Since then, Moore has made his living churning out other documentaries, films like BOWLING FOR COLUMBINE (2002), which examined gun violence in America, and won Moore an Oscar, and FAHRENHEIT 9/11 (2004) which looked at the aftermath of September 11, 2001.

Now comes FAHRENHEIT 11/9 (2018) a film in which Moore sets his sights on the current state of U.S. politics, in particular, the presidency of Donald Trump. Not that it’s just about Trump. It’s not. It also examines the tragic water scandal in Flint, Michigan, the teachers’ strike in West Virginia, and the activism of the students from Parkland, Florida, following the deadly shooting at their school.

Michael Moore has developed a reputation over the years for making documentaries that are definitely biased. When you watch a Moore documentary, you are seeing things through Moore’s eyes, and he definitely brings a slant to the material. However, I would argue that Moore’s stamp on his documentaries has less to do with forcing a narrow point of view on its audience and more with entertaining them. In short, regardless of the seriousness of the subject matter, Moore knows how to tell a good story.

I would also argue that Moore’s documentaries are more fair and balanced than people give him credit for. Take FAHRENHEIT 11/9, for example. Sure, the film goes after Trump, but it also shines some very negative light on both Hillary and Bill Clinton, and Barack Obama, the point being that it’s the political system that’s the problem nowadays, not just Donald Trump. If the film makes anything clear, it’s that the problems we have now in our political system did not begin with Trump’s winning the presidency. They were in place long before Trump won the election.

But back to the storytelling talents of Michael Moore.

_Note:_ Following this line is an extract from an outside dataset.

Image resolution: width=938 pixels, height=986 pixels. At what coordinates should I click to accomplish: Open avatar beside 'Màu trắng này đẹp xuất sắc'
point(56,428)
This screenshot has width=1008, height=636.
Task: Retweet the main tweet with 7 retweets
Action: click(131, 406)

FAHRENHEIT 11/9 opens with images of Hillary Clinton about to win the 2016 presidential election, accompanied by Moore’s voiceover, “Was this all a dream?” We see excited voters literally crying that they’re finally voting for a woman president, TV news commentators on both sides of the political spectrum all but guaranteeing a Clinton victory, and oddsmakers pretty much saying Trump had zero chance of winning.

The action switches from Hillary’s upbeat campaign headquarters to Trump’s, and as it does, Moore plays the ominous OMEN theme on the soundtrack, an over-the-top and entertaining touch to be sure.

We then see of course what eventually happened that night, that Trump went on to win the election, to which Moore asks in more voiceover narration, “How the f*ck did that happen?”

And that pretty much sets up the rest of the movie. How did we get where we are today, and now that we’re there, what can we do about it?

Early on, the film paints an unsavory picture of Donald Trump, which isn’t hard to do, since Trump pretty much paints this picture of himself on his own. In fact, at one point Moore relates the story of how Trump was once asked how he could continually weather the storm thrown at him by the media and his critics. His reply? “I am the storm.”

Point taken. For Trump, it’s always been about being the center of attention, and that is something that has remained throughout his presidency.

Moore relates the interesting anecdote that Trump’s interest in running for president began as a publicity stunt to earn him more money for his “Apprentice” TV show, and later when he was fired from the show for making controversial comments about Mexican immigrants, he found himself with more time on his hands and decided to attend the couple of rallies he had already scheduled. When he was met by huge enthusiastic crowds, Trump decided to run for real.

The film also enters some very uncomfortable territory concerning Trump’s relationship with his daughter Ivanka. Moore says very little here and lets all the established footage and comments by Trump about his daughter speak for itself. About the only thing Moore adds is the effective question, “Is this making you feel uncomfortable?”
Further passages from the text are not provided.